When your loved one tells you that they are going to the store for fifteen minutes to pick up some milk, do you grieve?  Or if you came home and unexpectedly found a note from your spouse that they had run to the hardware store for a short time, would you be devastated?  I would expect not, for you know that they would return in such a brief time that their momentary absence would not make you feel deprived in the least.  It would hardly be noticed.

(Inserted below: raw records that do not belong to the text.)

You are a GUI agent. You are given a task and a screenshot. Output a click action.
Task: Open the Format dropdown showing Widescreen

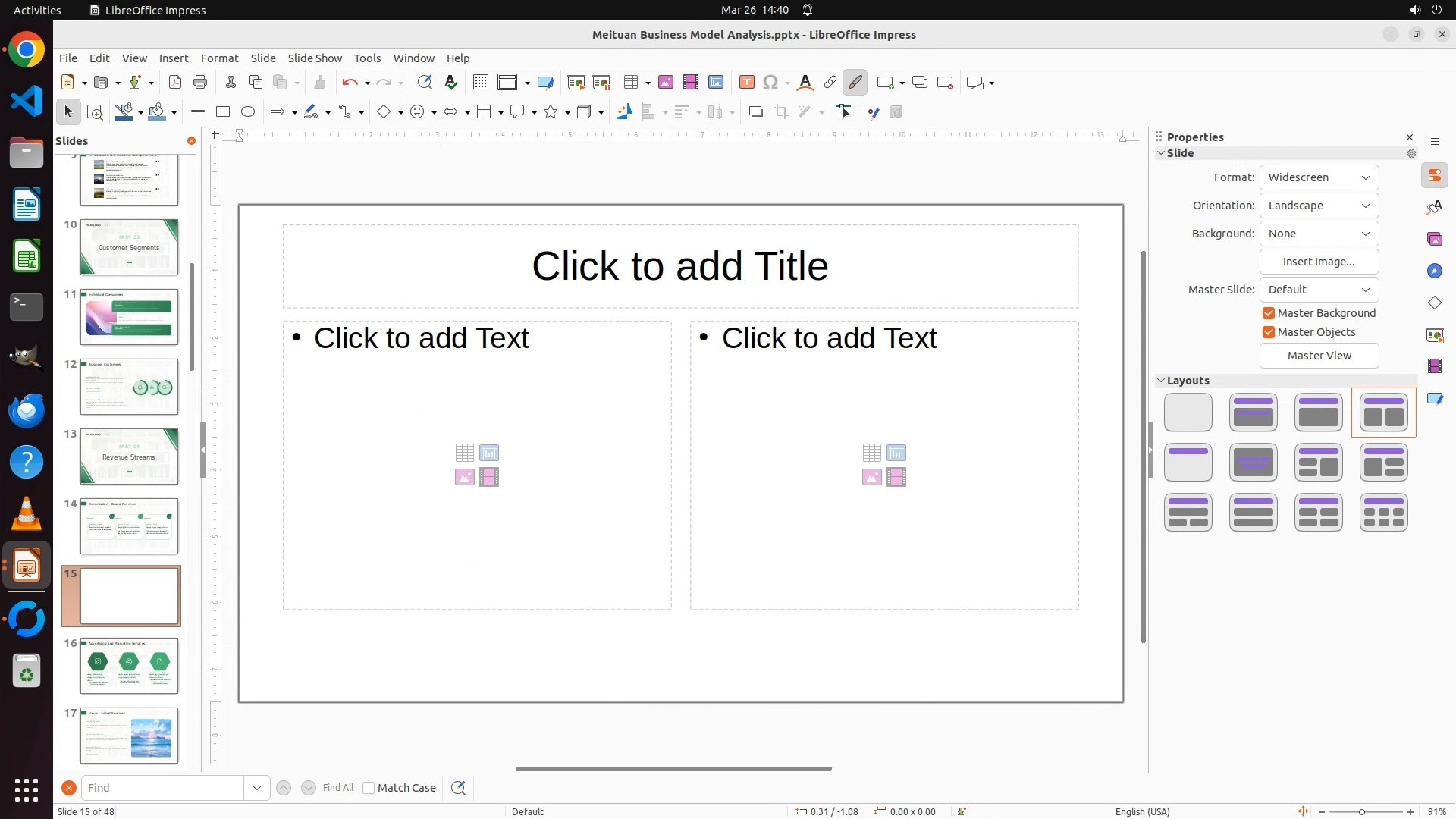click(1319, 177)
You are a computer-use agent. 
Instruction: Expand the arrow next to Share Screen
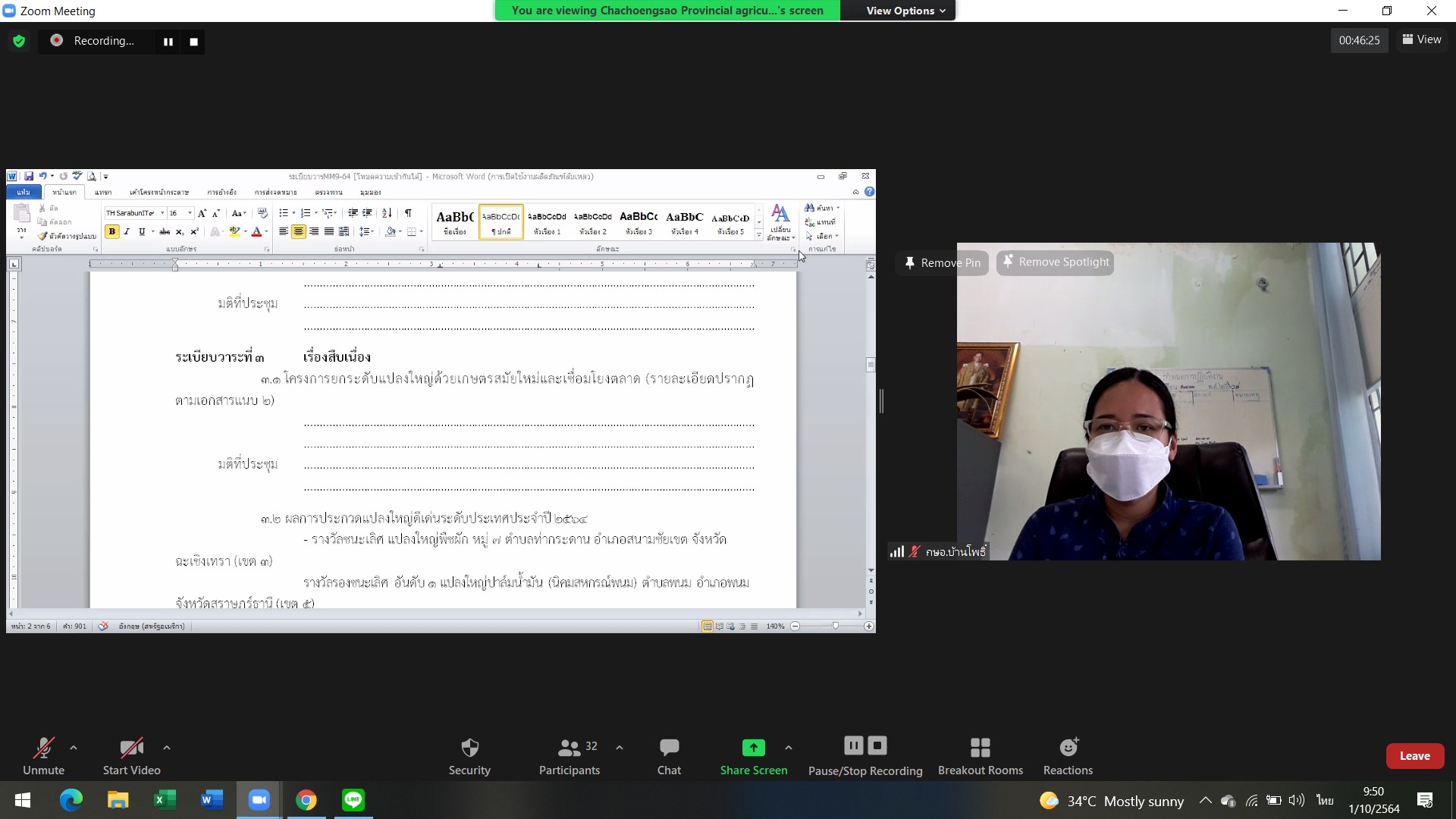coord(789,748)
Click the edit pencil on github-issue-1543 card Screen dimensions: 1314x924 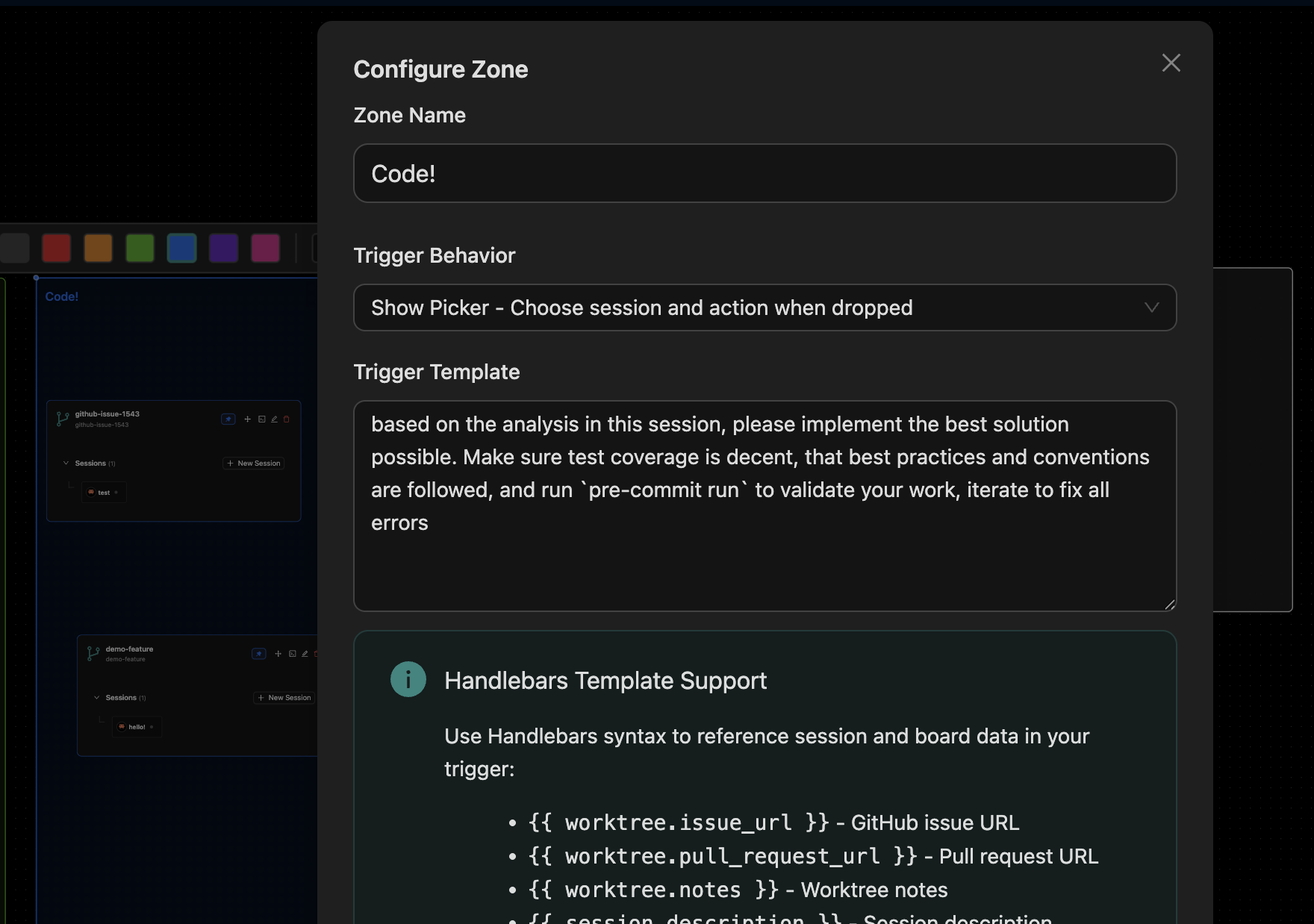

As a heart surgeon and physician, I occasionally must deal with the death of a patient, someone's parent or spouse.  I am of the age that occasionally friends and acquaintances pass away, and I have also lost loved ones.  I know the heart-wrenching grief and sense of loss that comes with this, and would never try and console someone by minimizing what they are experiencing or sugar-coating it.  But for the Christian, there is some hope in understanding the nature of God's time.

The saved Christian will spend eternity in heaven with God and other Christians.  Just as travelling at the speed of light causes changes that are like dividing by zero and infinite, God's eternity is like dividing time not by days or weeks or months or years, but like dividing by zero. Eternity is infinite time.  You may miss your loved one dearly, and depending on the time of loss, may miss them for years or decades.  But you will be reunited with them in heaven, and their absence will seem so very, very brief.  If you recall the final verse of "Amazing Grace":

                      

                        When we've been there ten thousand years

                                Bright shining as the sun

                        We've no less days, to sing His praise

                                than when we'd first begun.

After you have been reunited with your loved one in heaven for the first ten thousand years, the twenty years you were apart on Earth will seem like only a moment, that they had only gone for a quick trip around the corner to the store.  And after the next ten thousand, and the next, it will seem even shorter still.  The passage of those years of loss on earth will eventually seem like a split-second.  We can look to our future in heaven with the truest of joy, for eternity with those who have meant so much to us. 

Newton was right and Einstein was wrong. "Amazing Grace" was written by John Newton, and in this case I think that this Newton, not Isaac, described God's time.  Einstein was an agnostic, and although he did not deny the possibility of God, he did not believe in a personal God at all.  However, I think that some of his underlying assumptions are true. All the things that the world thinks are constant, mass and size and time, are really not constant at all.  They will all fade away when Christ returns.  It truly is only light that is constant, the Light of the Glory of God, which will shine forever.